Portugal não comenta pedido da PGR sobre Manuel Vicente
18 de abril de 2017O Ministério Público português não comenta o pedido de desmentido por parte da Procuradoria Geral da República (PGR) de Angola, que nega ter recebido qualquer documento da congénere portuguesa para que o vice-Presidente angolano, Manuel Vicente, fosse formalmente constituído arguido e interrogado no âmbito da "Operação Fizz", relacionada com corrupção e branqueamento de capitais.
Num ofício da Procuradoria angolana, citado pelo jornal português "Público" na edição desta segunda-feira (17.04), considera-se "pura falácia" as notícias sobre uma alegada carta rogatória enviada por Portugal a pedir que Manuel Vicente fosse ouvido. É neste sentido que Angola exige uma posição da PGR portuguesa, sobretudo "pelo dever moral de corrigir o que não corresponde à verdade".
O jurista português Rui Verde considera que esta "é uma mera cortina de fumo" com pretensões políticas, uma vez que a Procuradoria Geral da República portuguesa já esclareceu, em comunicado, que não tinha enviado carta rogatória, mas que apenas pediu uma informação sobre a possibilidade de entrega de Manuel Vicente para interrogatório em Portugal.
MP português nega pedido de extradição
Contactado pela DW África para comentar o pedido de desmentido da PGR angolana, o gabinete do Ministério Público português remete para um esclarecimento no portal online do Ministério, datado de 7 de abril, que diz que em nenhum momento foi pedida a extradição de Manuel Vicente.
O documento faz alusão à carta rogatória que "tinha como objeto o interrogatório e constituição na qualidade de arguido, de Manuel Domingos Vicente, vice-Presidente da República de Angola". O comunicado do Ministério Público português diz ainda que "atenta a qualidade da pessoa a interrogar, e após análise da correspondente legislação angolana, suscitaram-se sérias dúvidas sobre a viabilidade da execução da carta rogatória face ao regime de imunidade que ao mesmo é concedida pela Constituição da República de Angola".
O documento refere ainda que, no âmbito deste e de outros processos, "a cooperação judiciária internacional" entre as duas instituições (portuguesa e angolana) "processou-se no integral respeito das Convenções e Acordos internacionais a que ambos os países se vincularam, desenvolvendo-se no espírito de mútua colaboração que caracteriza as relações entre os dois Ministérios Públicos".

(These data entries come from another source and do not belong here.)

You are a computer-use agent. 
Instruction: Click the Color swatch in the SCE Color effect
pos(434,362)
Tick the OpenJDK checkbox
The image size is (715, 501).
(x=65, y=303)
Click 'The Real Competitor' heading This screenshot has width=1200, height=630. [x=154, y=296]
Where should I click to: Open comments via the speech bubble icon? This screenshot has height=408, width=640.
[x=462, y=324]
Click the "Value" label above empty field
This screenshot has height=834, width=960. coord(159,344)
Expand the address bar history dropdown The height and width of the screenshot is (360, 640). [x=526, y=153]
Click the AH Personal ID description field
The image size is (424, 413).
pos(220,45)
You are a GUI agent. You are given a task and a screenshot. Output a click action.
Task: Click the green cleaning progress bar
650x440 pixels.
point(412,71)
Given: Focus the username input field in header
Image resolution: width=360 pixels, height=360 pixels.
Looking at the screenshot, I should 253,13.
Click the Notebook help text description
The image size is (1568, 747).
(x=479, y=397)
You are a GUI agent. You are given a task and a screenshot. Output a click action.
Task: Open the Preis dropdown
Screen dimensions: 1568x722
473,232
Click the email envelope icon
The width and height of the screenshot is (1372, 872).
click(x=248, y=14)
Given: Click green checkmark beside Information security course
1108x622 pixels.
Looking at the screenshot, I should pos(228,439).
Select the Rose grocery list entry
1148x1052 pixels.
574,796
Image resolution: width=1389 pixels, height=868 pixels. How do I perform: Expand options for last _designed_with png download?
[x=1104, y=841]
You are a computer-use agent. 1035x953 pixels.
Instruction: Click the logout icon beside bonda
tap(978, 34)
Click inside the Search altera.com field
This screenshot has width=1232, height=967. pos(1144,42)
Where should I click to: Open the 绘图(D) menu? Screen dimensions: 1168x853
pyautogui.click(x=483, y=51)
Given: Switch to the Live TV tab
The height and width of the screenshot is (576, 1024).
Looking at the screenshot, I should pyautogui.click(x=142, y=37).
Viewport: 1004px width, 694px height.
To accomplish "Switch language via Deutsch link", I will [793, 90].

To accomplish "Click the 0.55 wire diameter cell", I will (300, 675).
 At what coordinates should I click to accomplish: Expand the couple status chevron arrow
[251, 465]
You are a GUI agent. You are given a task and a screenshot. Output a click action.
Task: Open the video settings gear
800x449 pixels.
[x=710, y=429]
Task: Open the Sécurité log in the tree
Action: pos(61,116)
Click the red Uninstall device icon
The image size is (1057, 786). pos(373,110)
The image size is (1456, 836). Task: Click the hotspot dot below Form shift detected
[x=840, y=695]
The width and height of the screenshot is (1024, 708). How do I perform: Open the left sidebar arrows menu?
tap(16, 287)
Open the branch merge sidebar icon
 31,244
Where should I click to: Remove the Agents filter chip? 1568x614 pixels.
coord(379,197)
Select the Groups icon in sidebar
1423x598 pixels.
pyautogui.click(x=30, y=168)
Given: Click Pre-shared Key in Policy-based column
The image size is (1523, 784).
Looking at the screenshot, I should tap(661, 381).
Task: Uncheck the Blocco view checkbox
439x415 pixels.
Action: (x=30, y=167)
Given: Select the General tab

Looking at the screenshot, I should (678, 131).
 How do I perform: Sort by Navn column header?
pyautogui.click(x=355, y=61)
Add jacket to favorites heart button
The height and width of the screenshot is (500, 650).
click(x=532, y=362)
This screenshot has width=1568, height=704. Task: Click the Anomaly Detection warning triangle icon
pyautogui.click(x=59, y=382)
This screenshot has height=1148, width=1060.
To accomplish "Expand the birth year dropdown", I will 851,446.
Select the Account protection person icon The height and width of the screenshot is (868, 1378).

Em entrevista à DW África, em outubro do ano passado - quando recebeu o seu homólogo angolano em Lisboa -, Joana Marques Vidal, PRG de Portugal, sublinhou a "compreensão do funcionamento interno do Ministério Público de Angola".
"Sei que o senhor Procurador Geral da República de Angola manifesta o seu respeito pelo funcionamento do Ministério Público da República Portuguesa, independentemente das opiniões que possam ser emitidas sobre a bondade ou não das decisões respetivas. Mas todas as manifestações públicas até agora têm sido nesse sentido", explicou a procuradora.
Angola quer impedir julgamento, diz jurista
Para o professor de Direito Rui Verde, "o problema de fundo é que Angola não entrega Manuel Vicente e está no seu direito, porque a lei protege-o. Mas, por outro lado, Angola também não o pode julgar porque ele está amnistiado".
"Neste momento, estamos a discutir já uma falsa questão. Manuel Vicente nunca vai ser julgado porque foi amnistiado. Na realidade, a posição da Procuradoria Geral angolana é de impedir o julgamento de Manuel Vicente", afirma o jurista.
O jurista português sustenta que esta "é uma espécie de cortina de fumo para transformar o assunto numa mera questão política e esvaziar-lhe o sentido jurídico". O despacho do Ministério Público português, que acusou Manuel Vicente de crime de corrupção e branqueamento de capitais, contribuiu para azedar as relações político-diplomáticas entre Luanda e Lisboa.
Mas Paulo de Morais, da Frente Cívica anti-corrupção, aplaude a postura da Justiça portuguesa e aponta o dedo à forte presença angolana nas teias de negócios em Portugal para benefício particular. "Se houver um reforço da atuação da Justiça portuguesa perseguindo quem, em nome do regime angolano, anda aqui a fazer negócios inadmissíveis, quem utiliza Lisboa como plataforma para lavagem do seu capital, quem utiliza Lisboa como forma de ligação, inclusivamente a escândalos como a Lava Jato ou Mensalão que triangulam entre Luanda, Brasil e Portugal, se a Justiça portuguesa conseguir perseguir essas pessoas que utilizam Portugal, nomeadamente como porta de entrada na Europa, isso é muito positivo", sublinha.
A DW tentou ouvir Rui Patrício, advogado de Manuel Vicente, que disse não estar disponível para fazer "comentários públicos" para além do que está explícito no último requerimento apresentado à Justiça portuguesa.